Romney in questo doppio appuntamento elettorale del 28 febbraio cammina sull’asse d’equilibrio. Non dovrebbe avere problemi in Arizona, ma al momento non è per nulla certa la sua affermazione in Michigan. Rick Santorum, il candidato conservatore duro e puro, vincitore a sorpresa delle ultime consultazioni in Colorado, Minnesota e Missouri è in vantaggio di tre punti, secondo i piu’ recenti sondaggi.
Il solo fatto che Romney incontri così tanta difficoltà a battere Santorum in Michigan, lo Stato in cui è nato e cresciuto, e in cui suo padre, George, top manager dell’industria auto è stato governatore, la dice lunga su quanto fiacca sia la sua candidatura. Per Romney anche un’affermazione di misura qui in Michigan sarebbe negativa, ma un suo passo falso potrebbe davvero rivoluzionare la corsa.
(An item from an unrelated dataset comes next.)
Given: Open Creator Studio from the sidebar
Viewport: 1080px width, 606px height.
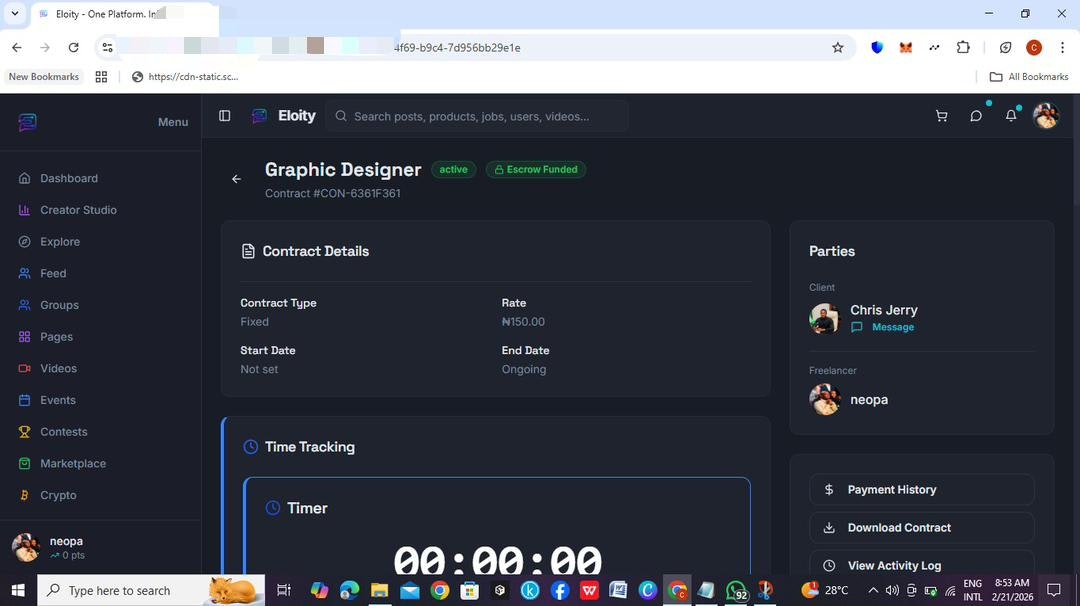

L’ex governatore del Massachusetts diventerebbe tanto impresentabile da non escludere l’avvento di un salvatore del partito repubblicano investito in extremis alla convention di agosto a Tampa in Florida. Per esempio una rockstar repubblicana come il pingue governatore del New Jersey Chris Christie, quello dell’Indiana Mitch Daniels o l’ex governatore della Florida Jeb Bush, fratello minore dell’ex presidente americano George W. Bush. I papabili, al momento, escludono questa opzione categoricamente (Christie tra l’altro si sta spendendo per sostenere Romney).
Ma questa eventualità, quella di una “brokered convention”, una convention per così dire “mediata”, perché non si impone alcun candidato solido con le primarie, sarebbe una beffa per Romney e una situazione anomala per il partito repubblicano. L’ultima volta è successo negli anni ’70 quando Gerald Ford venne scelto a scapito di Ronald Reagan. Ma se in Michigan vince Santorum potrebbe non essere più fantascienza.